Task statement:
Everything from the line containing "Instruction: Select the" through the final line below must be output exactly, both ends included, with nothing else and no pictures.
[[ Source records, beginning ]]
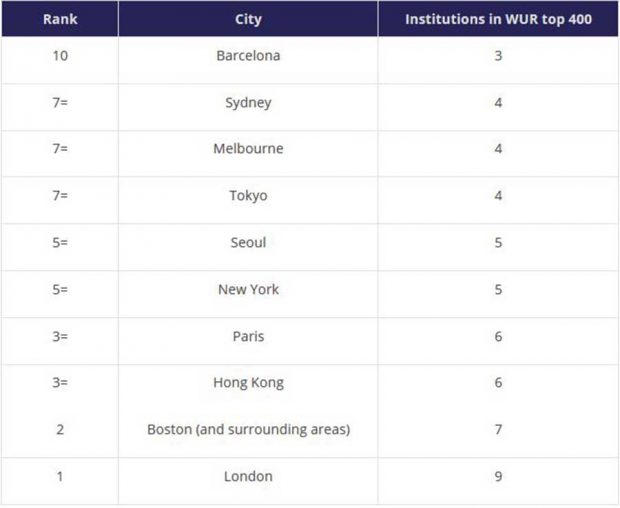Click Boston's institution count 7
620x508 pixels.
click(x=498, y=429)
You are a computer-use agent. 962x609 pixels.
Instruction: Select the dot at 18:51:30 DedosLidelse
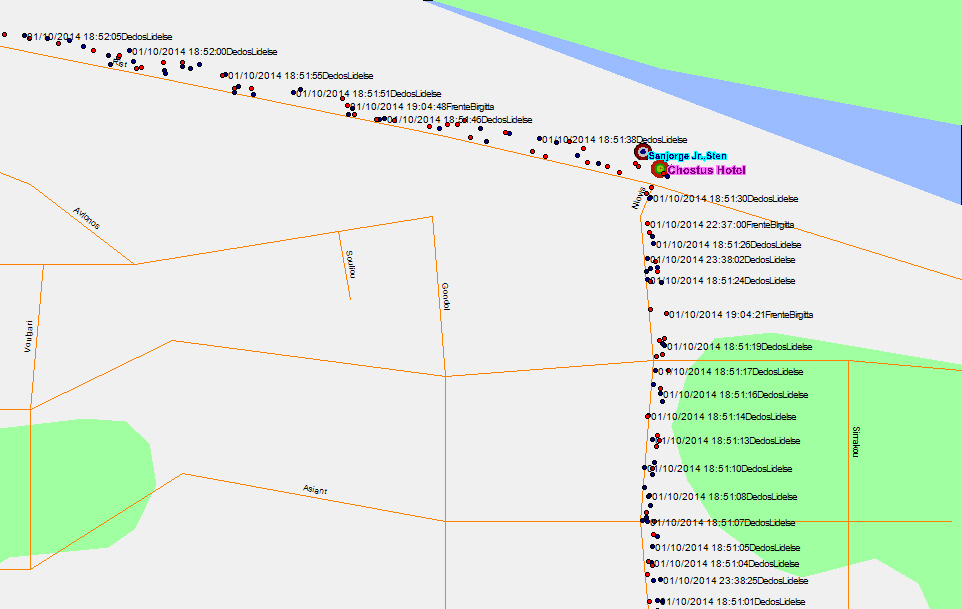649,198
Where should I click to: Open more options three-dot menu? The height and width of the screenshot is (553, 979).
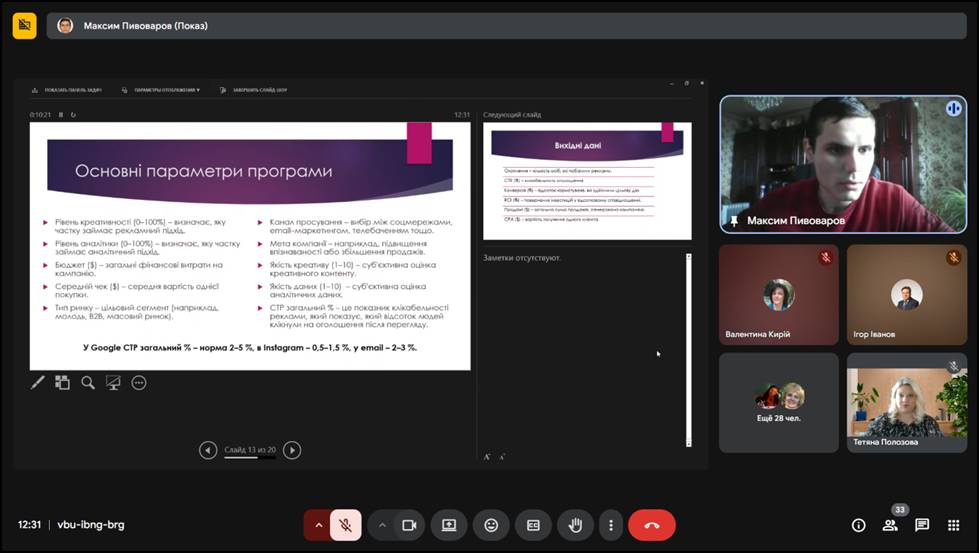pos(611,525)
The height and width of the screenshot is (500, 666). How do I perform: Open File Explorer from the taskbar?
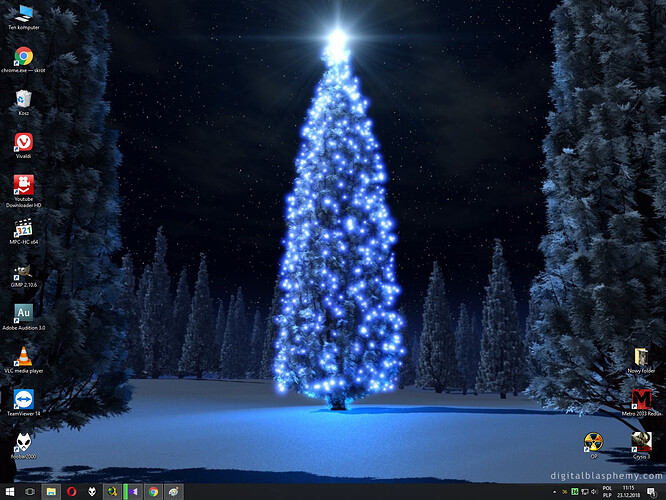pyautogui.click(x=50, y=492)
[[ Source records, end ]]
Written solution:
Instruction: Select the dot at 18:51:30 DedosLidelse
649,198
Where should I click to: Open more options three-dot menu? The height and width of the screenshot is (553, 979).
pos(611,525)
The height and width of the screenshot is (500, 666). How do I perform: Open File Explorer from the taskbar?
pyautogui.click(x=50, y=492)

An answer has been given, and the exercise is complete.